Her days are shaped by steady rituals. She nurtures her garden, cooks from what she grows, bakes with apples from her trees, and brews teas from herbs and wildflowers she knows by name. When she needs eggs or milk, she walks beyond the forest to neighboring farms, trading her food and handmade crafts in quiet barter—an exchange built on trust rather than coin.
The Ruby Light sees her care. It feels the way she listens, the way her hands work with intention, the way her heart beats in time with the forest itself. That is why the veil lifts for Anne.

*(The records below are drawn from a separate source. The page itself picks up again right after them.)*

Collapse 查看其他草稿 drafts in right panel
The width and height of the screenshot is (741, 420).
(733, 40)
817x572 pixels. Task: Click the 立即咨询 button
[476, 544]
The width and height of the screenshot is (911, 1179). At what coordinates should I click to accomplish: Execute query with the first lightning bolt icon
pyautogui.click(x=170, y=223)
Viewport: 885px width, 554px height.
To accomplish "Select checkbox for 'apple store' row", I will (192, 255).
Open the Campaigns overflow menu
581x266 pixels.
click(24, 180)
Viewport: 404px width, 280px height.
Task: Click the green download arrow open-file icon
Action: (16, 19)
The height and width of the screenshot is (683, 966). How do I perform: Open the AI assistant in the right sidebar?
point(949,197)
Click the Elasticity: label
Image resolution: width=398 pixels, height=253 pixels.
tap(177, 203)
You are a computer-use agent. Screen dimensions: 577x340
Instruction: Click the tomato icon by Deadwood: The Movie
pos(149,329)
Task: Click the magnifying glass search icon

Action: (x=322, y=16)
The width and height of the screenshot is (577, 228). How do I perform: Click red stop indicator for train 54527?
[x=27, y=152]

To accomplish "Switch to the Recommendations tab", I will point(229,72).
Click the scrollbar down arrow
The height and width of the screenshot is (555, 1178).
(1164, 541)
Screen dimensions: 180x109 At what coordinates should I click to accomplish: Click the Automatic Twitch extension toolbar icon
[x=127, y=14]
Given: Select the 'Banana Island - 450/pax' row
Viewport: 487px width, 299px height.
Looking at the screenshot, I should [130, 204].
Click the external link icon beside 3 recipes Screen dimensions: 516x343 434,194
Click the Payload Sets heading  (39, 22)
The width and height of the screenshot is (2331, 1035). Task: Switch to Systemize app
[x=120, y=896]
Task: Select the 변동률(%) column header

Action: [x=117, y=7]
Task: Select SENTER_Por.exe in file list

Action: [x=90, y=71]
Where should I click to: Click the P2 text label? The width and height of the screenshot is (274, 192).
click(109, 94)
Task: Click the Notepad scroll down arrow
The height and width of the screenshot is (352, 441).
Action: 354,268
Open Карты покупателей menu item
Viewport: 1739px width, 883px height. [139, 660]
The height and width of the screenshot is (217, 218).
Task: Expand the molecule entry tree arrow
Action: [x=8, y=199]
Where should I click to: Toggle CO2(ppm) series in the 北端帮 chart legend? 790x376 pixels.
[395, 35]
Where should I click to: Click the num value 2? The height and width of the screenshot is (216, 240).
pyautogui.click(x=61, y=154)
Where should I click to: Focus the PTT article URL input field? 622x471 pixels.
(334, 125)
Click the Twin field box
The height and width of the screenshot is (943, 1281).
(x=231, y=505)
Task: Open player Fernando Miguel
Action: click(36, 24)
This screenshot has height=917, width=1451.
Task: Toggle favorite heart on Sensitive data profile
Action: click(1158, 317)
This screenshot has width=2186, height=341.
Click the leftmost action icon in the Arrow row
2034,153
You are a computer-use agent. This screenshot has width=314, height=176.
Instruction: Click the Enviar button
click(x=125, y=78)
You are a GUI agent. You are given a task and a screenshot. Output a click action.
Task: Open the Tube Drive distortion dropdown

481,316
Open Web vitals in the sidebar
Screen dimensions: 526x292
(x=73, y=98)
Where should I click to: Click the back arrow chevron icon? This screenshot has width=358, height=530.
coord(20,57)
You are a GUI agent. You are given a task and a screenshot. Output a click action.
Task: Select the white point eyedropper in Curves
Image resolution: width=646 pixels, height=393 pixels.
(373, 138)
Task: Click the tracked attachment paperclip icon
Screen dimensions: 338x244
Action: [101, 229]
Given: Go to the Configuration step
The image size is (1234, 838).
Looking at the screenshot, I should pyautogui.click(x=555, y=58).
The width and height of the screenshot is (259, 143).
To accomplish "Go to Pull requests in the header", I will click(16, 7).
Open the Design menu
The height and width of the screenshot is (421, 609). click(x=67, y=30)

Guided by Ingun, she begins to understand the old truths—that the forest is alive, that care is never unnoticed, and that those who tend the world are tended in return. Through the Ruby Light, Anne comes to know the nisser of the Ruby Council, not as myths, but as companions and teachers.
Anne learns what the forest has always known:
that care is a language,
that kindness leaves a trace,
and that when you give yourself to the world with respect,
the world answers back.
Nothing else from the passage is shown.